Maybe if they were the industrial workers, they wouldn't be doing this and they'd actually be getting ahead in life.
Maybe if they had jobs, maybe we should just put them to work.
This is quite incredible, just them loosing stores and just stealing stuff.
Just, I guess they're redistributing it to the people.
It's only someone's stuff.
It's only their livelihood that's being ruined here.
Don't worry about it.
Probably part of the bourgeoisie, you know?
The people who work here and who own this.
Yeah, this is helping the proletariat, you see.
To give you an example of how dangerous these people are, this is an undercover cop being attacked.
and look at how he saves himself.
Yeah.
He has to fire a warning shot to get him to fuck off.
And at least Merkel has condemned it.
I mean, so many other leaders just aren't talking about it.
But the thing is, this is clearly on the upswing.
This needs to be dealt with.
The ideological motivations for this need to be addressed.
People have to explain to these idiot kids that socialism doesn't work.
They need to be able to explain why it doesn't work.
They need to be able to give good reasons, good solutions.
You need to be able to address their arguments on their own terms.
But I can tell you there's simply nowhere where socialism has made the lives of the working class more prosperous.
Just name a place.
Name somewhere that has made the working class prosperous under socialism.
You can't do it!
It just doesn't exist.
It doesn't make them more prosperous.
And meanwhile, in socialist Venezuela, government supporters attack Venezuelan Congress and injure opposition lawmakers.
Of course they do.
Venezuela is on the brink of a civil war, and this came after last week where some rogue government agent dropped a hand grenade on one of the buildings.
So Venezuelan lawmakers who oppose Nicolas Maduro were beaten and bloodied in the Hall of Congress Wednesday.
Ask yourself a question, and be honest, do you think that Momentum wouldn't do this to Jeremy Corbyn's opposition if they could have the opportunity?

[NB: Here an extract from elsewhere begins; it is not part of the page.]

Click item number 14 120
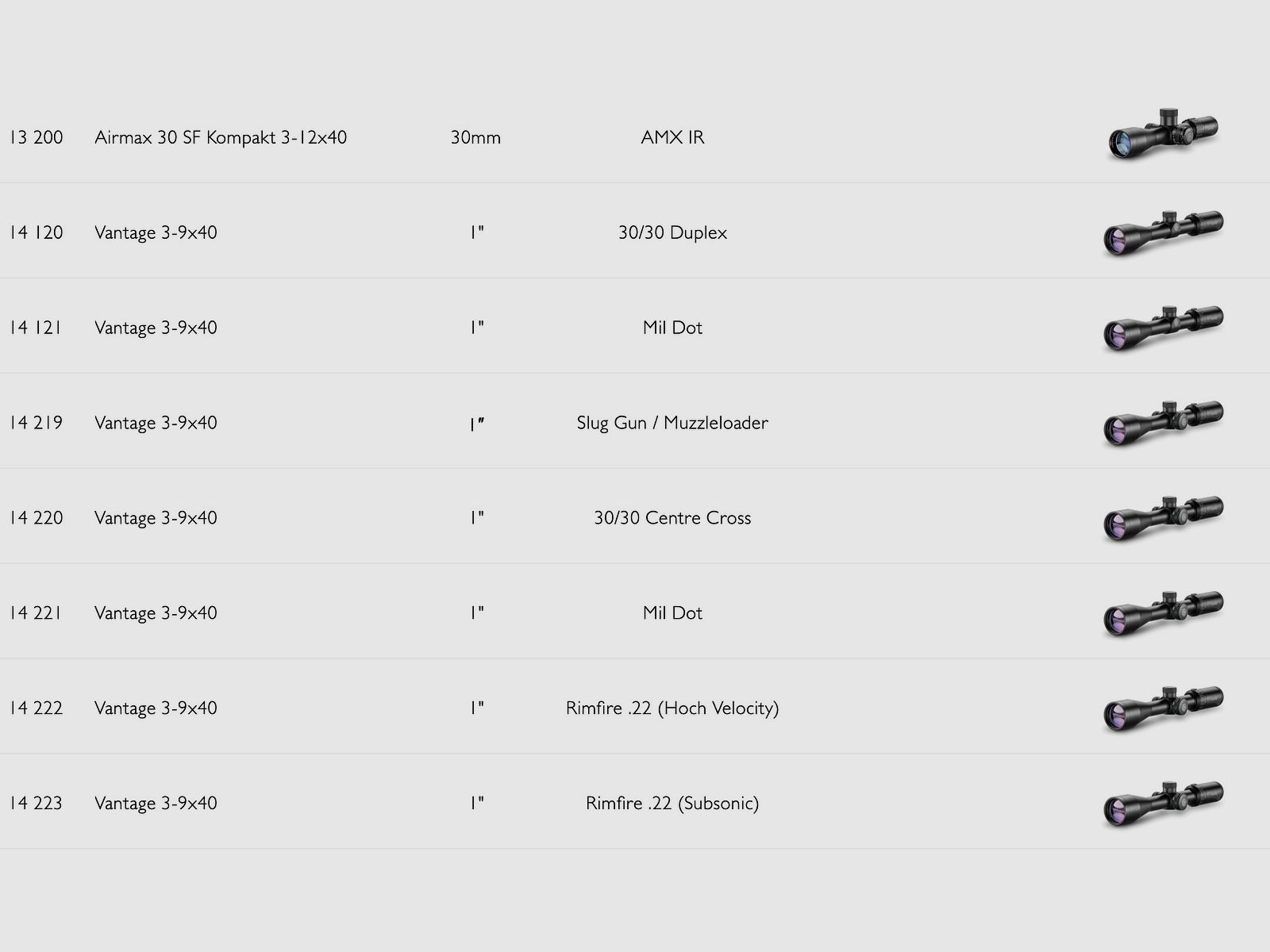 [37, 232]

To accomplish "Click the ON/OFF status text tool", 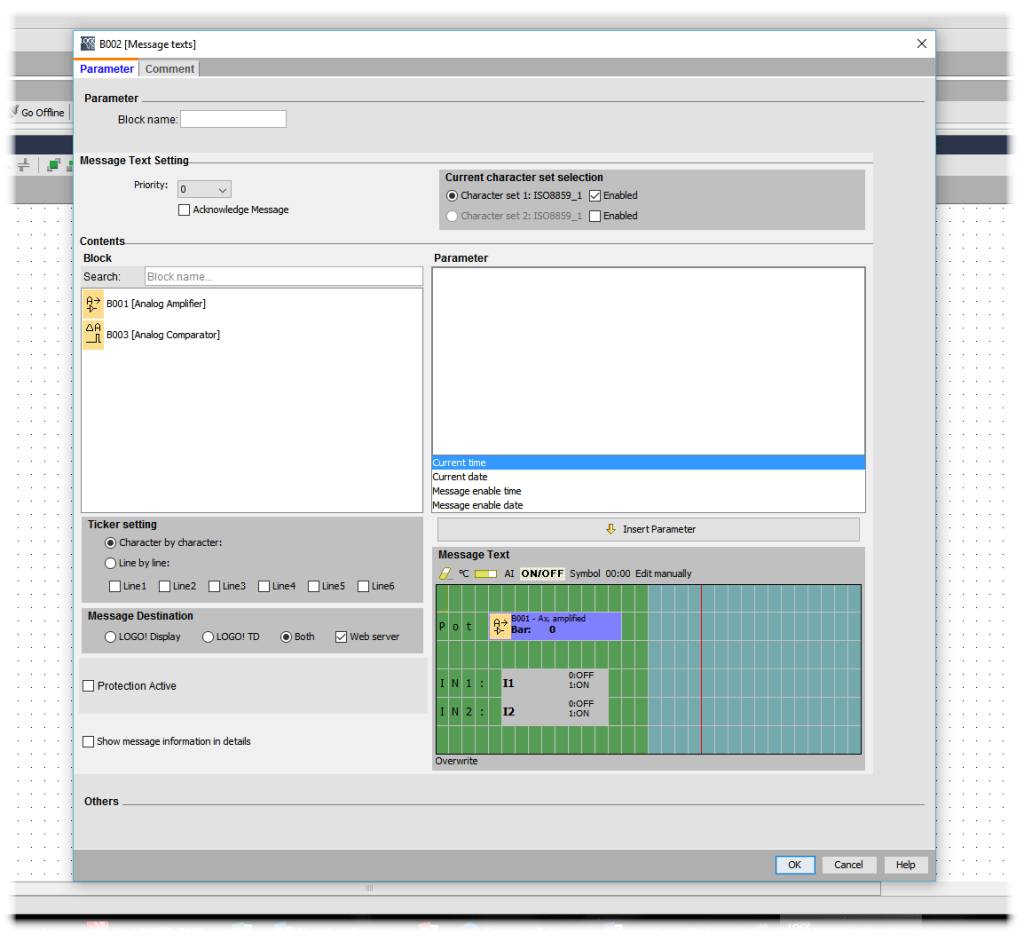I will [x=542, y=574].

Do you think they wouldn't do this?
Because I think they'd fucking do it.
They spent enough time bricking the windows and smashing the cars of his opposition's own party.
So to do it to the Conservatives, they're doing a heartbeat.
Apparently, the pro-government mob stormed the building, facing little or no resistance from security guards.
Why?
The attack left 15 people injured, according to opposition leaders, including one lawmaker who was rushed to hospital with broken ribs and a head wound.
Scenes of the Mali were shared on social media, showed masked pro-Maduro assailants.
Oh, masked assailants, eh?
Wonder where we've seen those before.
Kicking and punching lawmakers in the chambers of Congress and outside in the streets.
Reports inside the building were also attacked and robbed their equipment.
Oh my god, where have we seen that before?
The assault appear to mark a dangerous new escalation of violence against the opponents of the leftist government, although this was not the first time lawmakers have been bloodied by pro-Maduro gangs known as collectivos.
These people have to be stopped.
They are dangerous.
And they're going to ruin us like they've ruined Venezuela.
There's no argument against it as far as I can see.
Not once.
I mean, I spend a lot of time engaging with socialists as well.
They just don't have the arguments and they know it, which is why they have to resort to tactics like this.
But thankfully, tactics like this show them for what they truly are.
Tyrannical bullies who've got no compunction with dealing violence to their political enemies.
No respect for democracy.
No respect for property, obviously.
No respect for your rights in general.